That’s what Barbados and its Caribbean neighbours may face in 2011.
And fearing that they would be sent back home for early petty offences, West Indian green card holders and other legal residents are rushing to court, especially in New York City, to have past guilty pleas vacated on the grounds of poor legal advice.
They are stating that when their attorneys advised them to plead guilty to criminal offences they were unaware that such a plea could lead to deportation. They are acting in the wake of a United States Supreme Court decision in March last year when the top judges ruled that lawyers must inform clients about the immigration consequences of copping a plea.
Coming after 2010, a 12-month period in which more and more criminal deportees were evicted from the United States after either serving time in prison or for overstaying their time in the country, US officials in Washington are warning the current policy of sending back criminal aliens to their birthplaces will be pursued with vigour.
“The policy is in place and there shouldn’t be any illusion that it’s going to change,” said a Department of Homeland Security official.
Negative impact
That’s bad news for countries that range from Jamaica, Haiti, the Dominican Republic and Guyana to Trinidad and Tobago, Grenada, Haiti, Barbados, St Lucia and others in the region, which have been complaining for years about the negative impact of the deportees on the crime situation in almost every island-nation and coastal state.
The figures tell much of the story. In the two years since President Barack Obama moved into the White House, more than 600 000 immigrants have been deported, some 387 790 of them – a five per cent increase – were sent back home in 2009. Barbados’ share of that large batch of deportees was less than 100.
During the first ten months of the last fiscal year 2010, almost 300 000 were evicted, 294 230 to be precise. However, while most of the 2009 figure showed that non-criminal deportees dominated the list, in 2010, at least 51 per cent of those sent back home were convicted criminals.
“We have never, ever deported so many people from the country as we are doing now,” asserted Douglas Massey, a Princeton University immigration expert.
Take the case of Jamaica, a country with one of the largest immigrant communities in the US. In 2010, 1 548 nationals were returned to their birthplace by the US, a less than ten per cent drop when compared with 2009 when 1 630 were deported. An estimated 1 225 Jamaicans convicted of criminal offences were returned home while those who overstayed their time amounted to 323.

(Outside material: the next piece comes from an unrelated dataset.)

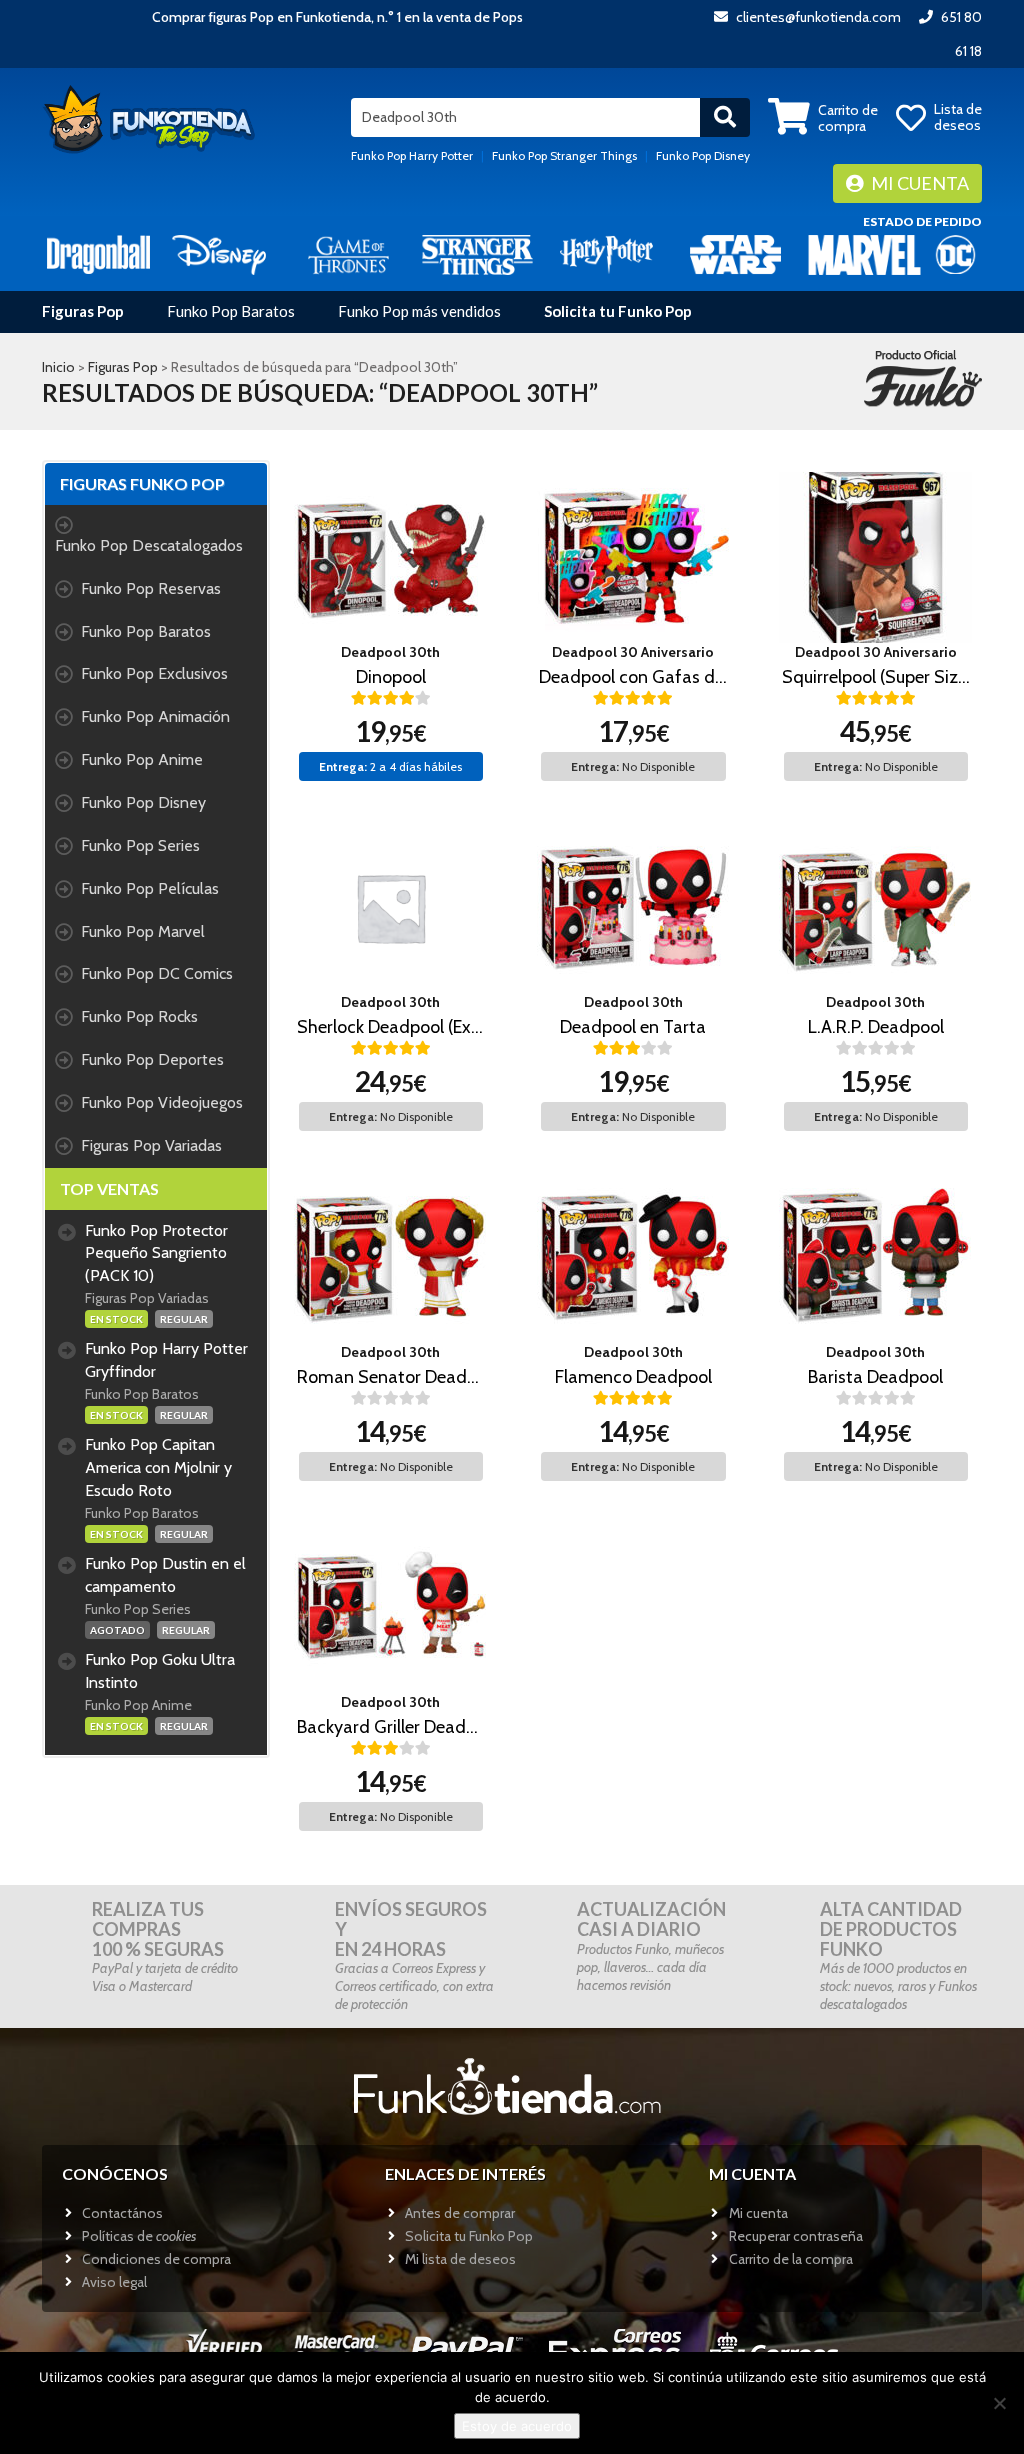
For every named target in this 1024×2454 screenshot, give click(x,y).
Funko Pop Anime (142, 759)
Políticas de (139, 2236)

The previous year, the convicted immigrants numbered 1 262 while non-criminal immigrants forced out peaked at 368, according to Immigration and Customs Enforcement (ICE) data.
Put on notice
But Jamaica isn’t alone. Haiti has already been put on notice, that the Obama Administration is lifting the suspension it had placed on deportations immediately after the devastating earthquake of a year ago.
ICE has confirmed that 350-plus Haitians were in the pipeline to be deported once the suspension was lifted in January. In all, at least 700 Haitians may be evicted this year. However, Haitian immigration advocates in Miami have warned that the figure could be as high as 3 000 people.
What has annoyed the Haitian diaspora is that criminal aliens could be sent back home at a time of a cholera epidemic which has claimed about 3 000 lives.
But herein lies the rub. The deportations designed to improve public safety in the US may be contributing to a worsening of the crime situation in the islands and territories.
Although law enforcement officials throughout the region, Barbados included, acknowledge there was a lack of hard statistical evidence that linked deportees to criminal activity, they complain that deportees had introduced a high level of sophistication to criminal activity.
“The advent of some of these crimes in Jamaica really took off when a number of persons were sent back,” Glenmore Hinds, Jamaica’s Deputy Police Commissioner, said recently in Kingston.
“One of the things we can safely say though is that over the past number of years, we have seen the qualitative improvement in some crime, attributable to the influence of deportees who developed their skills abroad.”
St Lucia’s Minister of Security, Guy Mayers, was quoted by a US news organization recently as saying that there was evidence that local drug gangs in the Eastern Caribbean nation were apparently recruiting deportees to exploit their contacts in the US.
“We are not responsible for them becoming monsters,” Mayers said.